## TASK GOAL:
The full listing below must be printed exactly, word for word.

## PROVIDED ENTRIES:
━━━━━━━━━━━━━━━━━━━━━━━━━━━━━━
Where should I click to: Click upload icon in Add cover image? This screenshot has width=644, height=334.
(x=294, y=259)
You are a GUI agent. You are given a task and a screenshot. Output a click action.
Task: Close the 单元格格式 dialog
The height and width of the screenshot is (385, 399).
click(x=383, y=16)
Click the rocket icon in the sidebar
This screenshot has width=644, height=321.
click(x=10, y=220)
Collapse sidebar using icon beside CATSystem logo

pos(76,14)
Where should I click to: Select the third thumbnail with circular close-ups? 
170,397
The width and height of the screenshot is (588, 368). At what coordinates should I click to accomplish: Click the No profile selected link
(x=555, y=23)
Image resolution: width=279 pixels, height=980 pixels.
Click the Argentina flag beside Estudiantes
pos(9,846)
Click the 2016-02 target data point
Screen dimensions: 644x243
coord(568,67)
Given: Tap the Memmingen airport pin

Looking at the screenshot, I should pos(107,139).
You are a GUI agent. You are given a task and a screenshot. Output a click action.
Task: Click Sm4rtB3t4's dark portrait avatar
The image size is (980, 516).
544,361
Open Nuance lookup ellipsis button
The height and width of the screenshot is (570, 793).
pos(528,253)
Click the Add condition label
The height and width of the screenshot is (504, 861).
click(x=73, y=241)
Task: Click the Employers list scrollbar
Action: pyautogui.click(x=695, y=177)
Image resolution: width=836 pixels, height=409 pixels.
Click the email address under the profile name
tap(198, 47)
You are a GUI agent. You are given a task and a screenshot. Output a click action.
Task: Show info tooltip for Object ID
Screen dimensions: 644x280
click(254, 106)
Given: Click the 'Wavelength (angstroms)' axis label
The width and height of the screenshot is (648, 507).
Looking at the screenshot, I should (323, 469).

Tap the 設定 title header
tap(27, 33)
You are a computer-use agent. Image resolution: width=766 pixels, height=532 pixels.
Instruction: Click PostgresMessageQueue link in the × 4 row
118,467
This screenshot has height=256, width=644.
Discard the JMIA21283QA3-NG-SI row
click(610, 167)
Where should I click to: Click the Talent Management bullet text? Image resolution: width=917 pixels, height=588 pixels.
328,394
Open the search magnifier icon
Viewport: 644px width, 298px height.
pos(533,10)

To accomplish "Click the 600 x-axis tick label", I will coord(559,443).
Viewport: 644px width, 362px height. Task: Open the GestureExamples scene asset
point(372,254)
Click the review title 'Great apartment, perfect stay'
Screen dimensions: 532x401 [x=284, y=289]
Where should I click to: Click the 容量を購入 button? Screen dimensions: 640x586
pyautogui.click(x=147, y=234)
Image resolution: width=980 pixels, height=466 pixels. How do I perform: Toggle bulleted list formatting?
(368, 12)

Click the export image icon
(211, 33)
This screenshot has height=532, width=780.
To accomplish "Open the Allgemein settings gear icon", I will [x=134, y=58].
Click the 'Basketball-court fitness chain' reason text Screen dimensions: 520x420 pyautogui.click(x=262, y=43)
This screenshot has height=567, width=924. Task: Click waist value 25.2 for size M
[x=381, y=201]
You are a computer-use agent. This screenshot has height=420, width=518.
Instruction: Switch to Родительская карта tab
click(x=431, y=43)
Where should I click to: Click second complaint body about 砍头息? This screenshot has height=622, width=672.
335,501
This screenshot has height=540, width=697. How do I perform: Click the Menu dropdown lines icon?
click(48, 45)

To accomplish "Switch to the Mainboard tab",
━━━━━━━━━━━━━━━━━━━━━━━━━━━━━━
## RESULT:
Where should I click to: Click upload icon in Add cover image? This screenshot has width=644, height=334.
(x=294, y=259)
You are a GUI agent. You are given a task and a screenshot. Output a click action.
Task: Close the 单元格格式 dialog
The height and width of the screenshot is (385, 399).
click(x=383, y=16)
Click the rocket icon in the sidebar
This screenshot has width=644, height=321.
click(x=10, y=220)
Collapse sidebar using icon beside CATSystem logo

pos(76,14)
Where should I click to: Select the third thumbnail with circular close-ups? 
170,397
The width and height of the screenshot is (588, 368). At what coordinates should I click to accomplish: Click the No profile selected link
(x=555, y=23)
Image resolution: width=279 pixels, height=980 pixels.
Click the Argentina flag beside Estudiantes
pos(9,846)
Click the 2016-02 target data point
Screen dimensions: 644x243
coord(568,67)
Given: Tap the Memmingen airport pin

Looking at the screenshot, I should pos(107,139).
You are a GUI agent. You are given a task and a screenshot. Output a click action.
Task: Click Sm4rtB3t4's dark portrait avatar
The image size is (980, 516).
544,361
Open Nuance lookup ellipsis button
The height and width of the screenshot is (570, 793).
pos(528,253)
Click the Add condition label
The height and width of the screenshot is (504, 861).
click(x=73, y=241)
Task: Click the Employers list scrollbar
Action: pyautogui.click(x=695, y=177)
Image resolution: width=836 pixels, height=409 pixels.
Click the email address under the profile name
tap(198, 47)
You are a GUI agent. You are given a task and a screenshot. Output a click action.
Task: Show info tooltip for Object ID
Screen dimensions: 644x280
click(254, 106)
Given: Click the 'Wavelength (angstroms)' axis label
The width and height of the screenshot is (648, 507).
Looking at the screenshot, I should (323, 469).

Tap the 設定 title header
tap(27, 33)
You are a computer-use agent. Image resolution: width=766 pixels, height=532 pixels.
Instruction: Click PostgresMessageQueue link in the × 4 row
118,467
This screenshot has height=256, width=644.
Discard the JMIA21283QA3-NG-SI row
click(610, 167)
Where should I click to: Click the Talent Management bullet text? Image resolution: width=917 pixels, height=588 pixels.
328,394
Open the search magnifier icon
Viewport: 644px width, 298px height.
pos(533,10)

To accomplish "Click the 600 x-axis tick label", I will coord(559,443).
Viewport: 644px width, 362px height. Task: Open the GestureExamples scene asset
point(372,254)
Click the review title 'Great apartment, perfect stay'
Screen dimensions: 532x401 [x=284, y=289]
Where should I click to: Click the 容量を購入 button? Screen dimensions: 640x586
pyautogui.click(x=147, y=234)
Image resolution: width=980 pixels, height=466 pixels. How do I perform: Toggle bulleted list formatting?
(368, 12)

Click the export image icon
(211, 33)
This screenshot has height=532, width=780.
To accomplish "Open the Allgemein settings gear icon", I will [x=134, y=58].
Click the 'Basketball-court fitness chain' reason text Screen dimensions: 520x420 pyautogui.click(x=262, y=43)
This screenshot has height=567, width=924. Task: Click waist value 25.2 for size M
[x=381, y=201]
You are a computer-use agent. This screenshot has height=420, width=518.
Instruction: Switch to Родительская карта tab
click(x=431, y=43)
Where should I click to: Click second complaint body about 砍头息? This screenshot has height=622, width=672.
335,501
This screenshot has height=540, width=697. How do I perform: Click the Menu dropdown lines icon?
click(48, 45)

To accomplish "Switch to the Mainboard tab",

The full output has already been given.